» Your objective
For the listing below, give the number of lines that contain the word "Open" and no other text.

Start of Dataset content

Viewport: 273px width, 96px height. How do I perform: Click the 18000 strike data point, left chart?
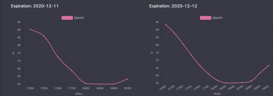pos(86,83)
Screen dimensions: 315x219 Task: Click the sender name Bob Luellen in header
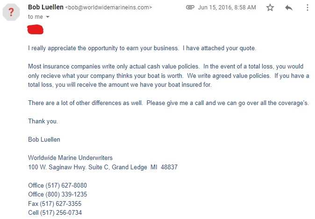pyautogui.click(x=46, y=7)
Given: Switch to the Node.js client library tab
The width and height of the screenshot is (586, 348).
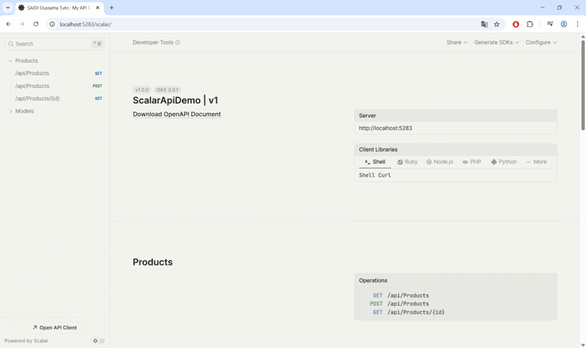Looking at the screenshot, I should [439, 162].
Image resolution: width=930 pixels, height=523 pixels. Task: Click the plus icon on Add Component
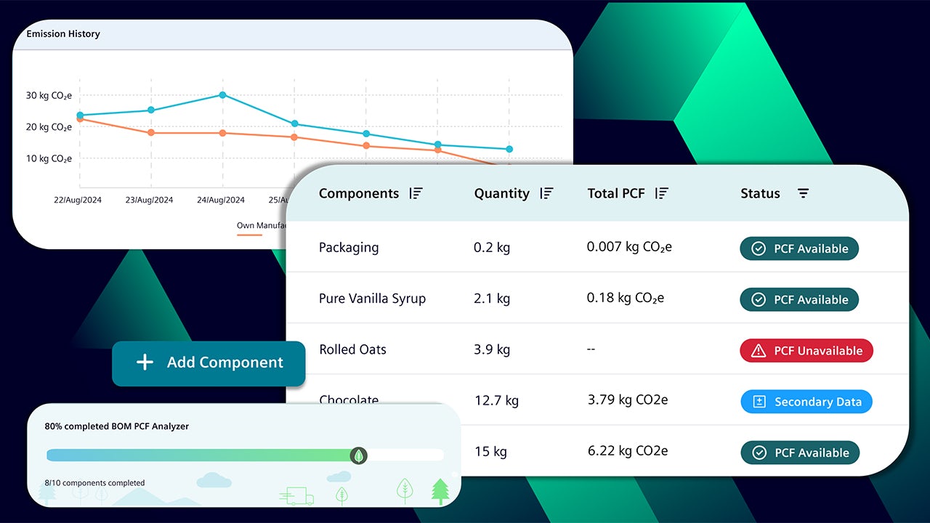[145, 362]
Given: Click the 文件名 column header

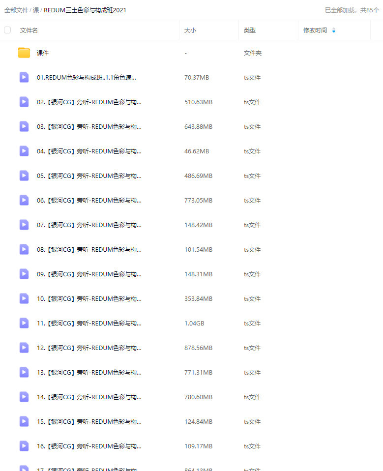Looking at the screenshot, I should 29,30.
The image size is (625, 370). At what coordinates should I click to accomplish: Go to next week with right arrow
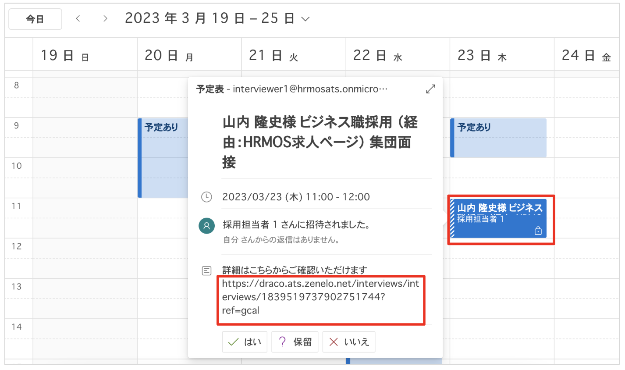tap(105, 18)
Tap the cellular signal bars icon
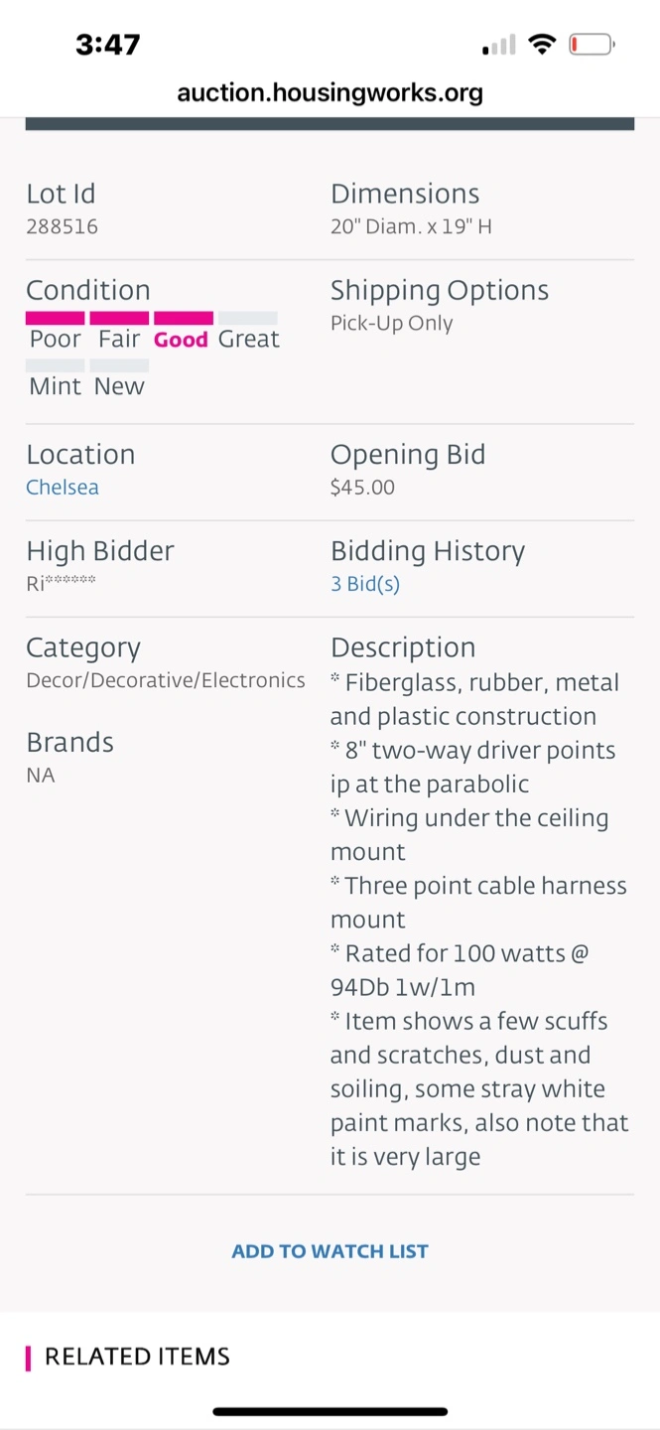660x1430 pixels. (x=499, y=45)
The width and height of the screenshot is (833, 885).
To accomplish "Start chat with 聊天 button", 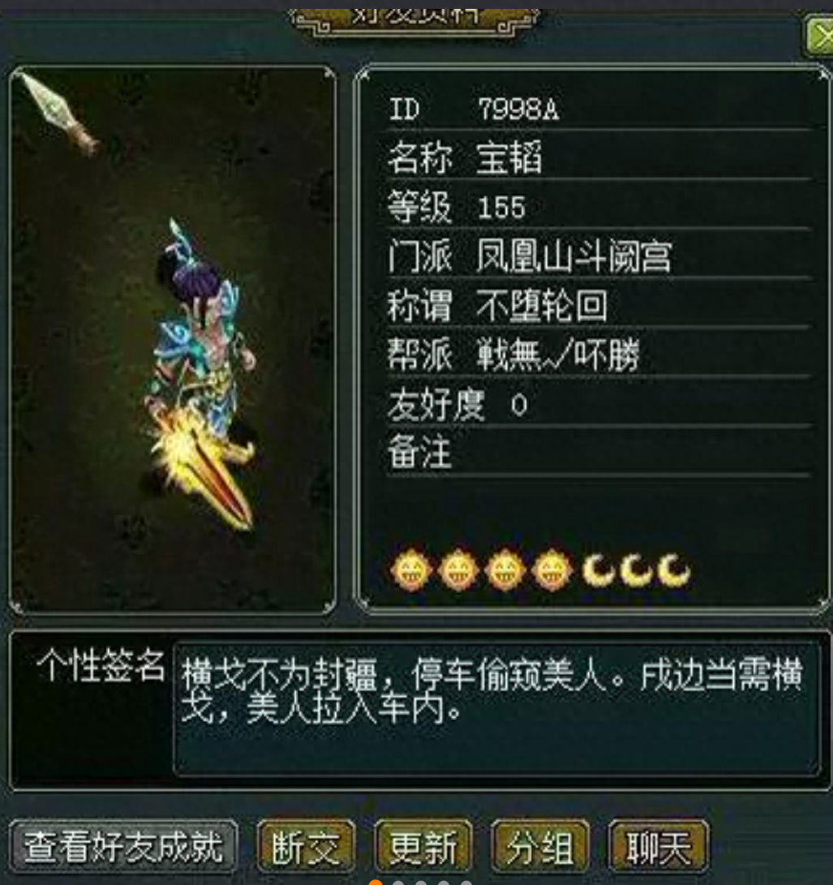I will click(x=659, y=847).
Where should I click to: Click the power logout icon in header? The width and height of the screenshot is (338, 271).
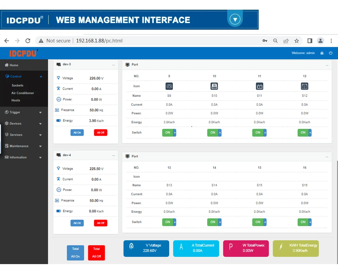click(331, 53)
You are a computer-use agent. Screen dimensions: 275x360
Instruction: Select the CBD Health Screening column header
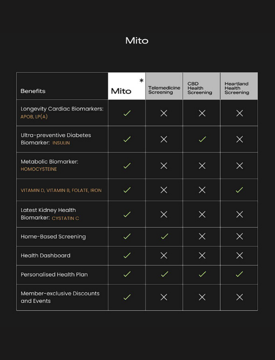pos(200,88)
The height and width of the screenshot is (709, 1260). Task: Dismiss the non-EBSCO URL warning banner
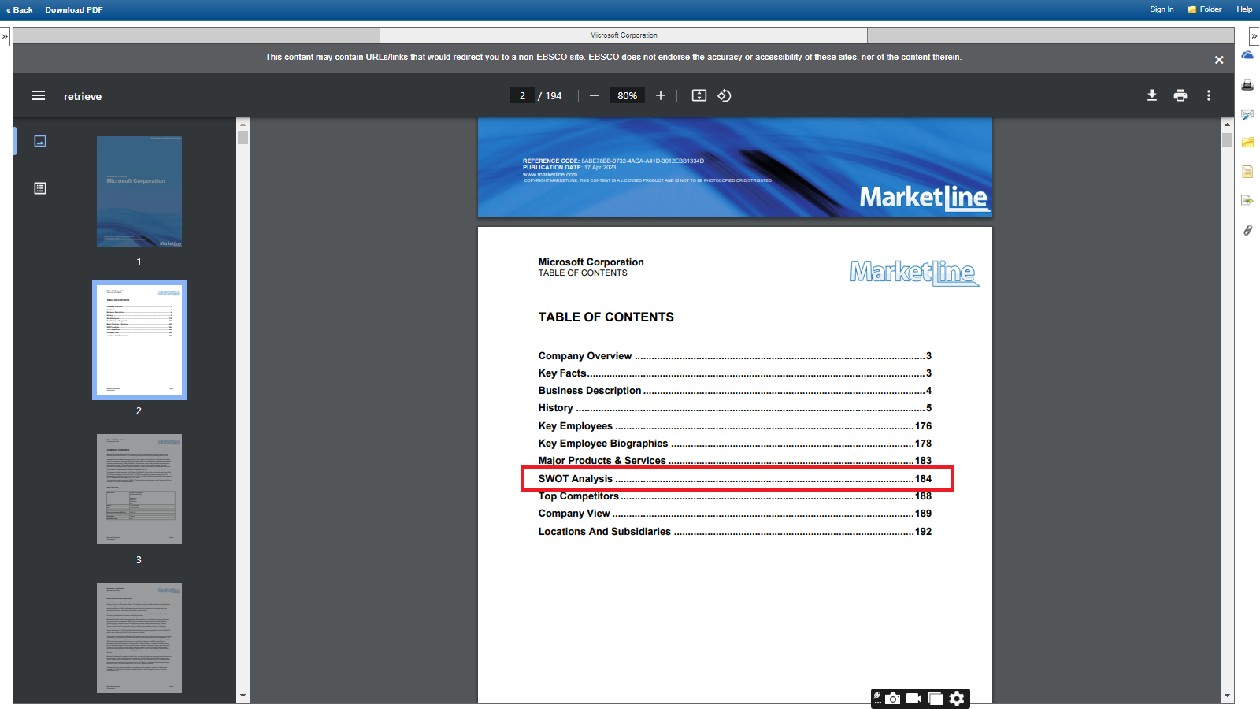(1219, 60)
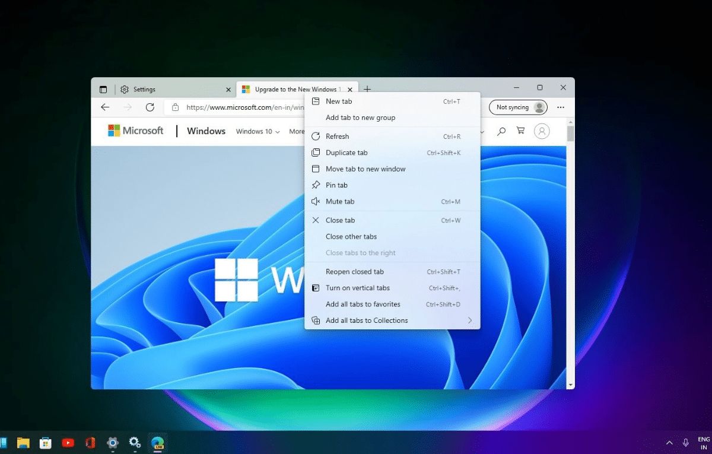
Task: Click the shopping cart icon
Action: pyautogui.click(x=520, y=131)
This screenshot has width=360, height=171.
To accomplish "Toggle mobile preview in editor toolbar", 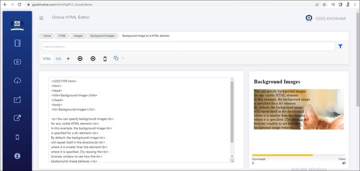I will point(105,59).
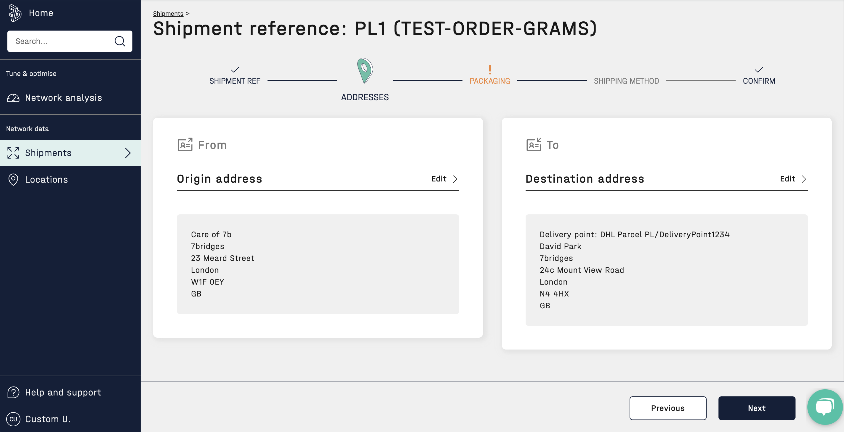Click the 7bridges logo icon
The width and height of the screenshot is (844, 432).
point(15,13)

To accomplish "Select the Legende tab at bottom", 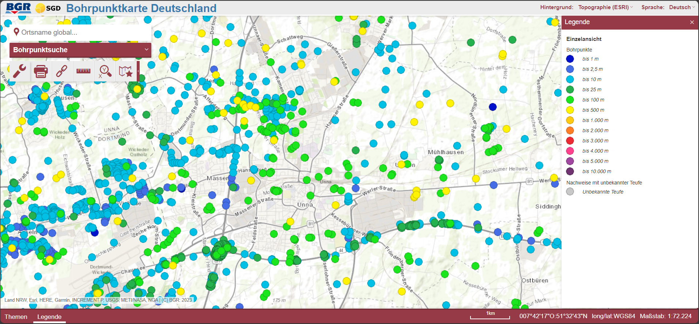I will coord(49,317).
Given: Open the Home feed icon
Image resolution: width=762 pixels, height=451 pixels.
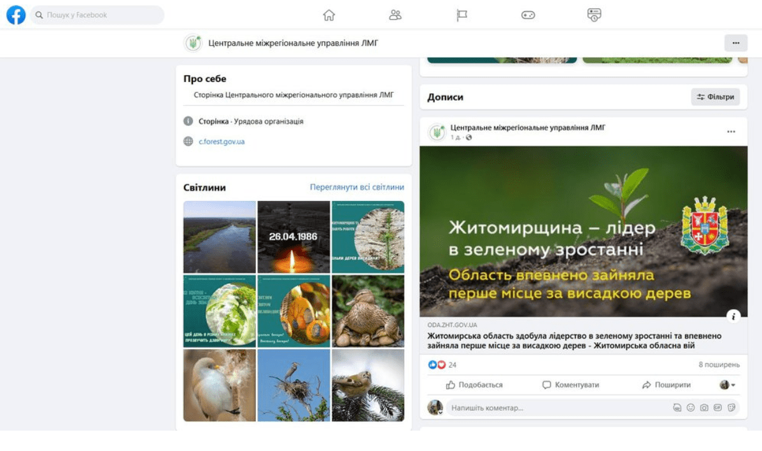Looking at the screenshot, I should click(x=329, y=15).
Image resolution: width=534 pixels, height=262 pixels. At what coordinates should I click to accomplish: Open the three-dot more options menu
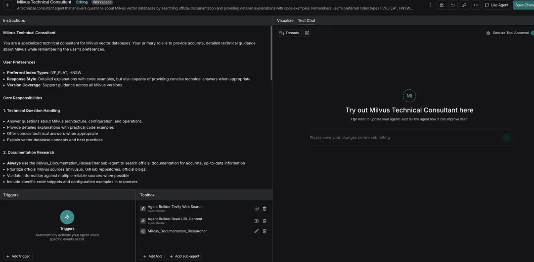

End of Dataset content

» Result of this exercise
2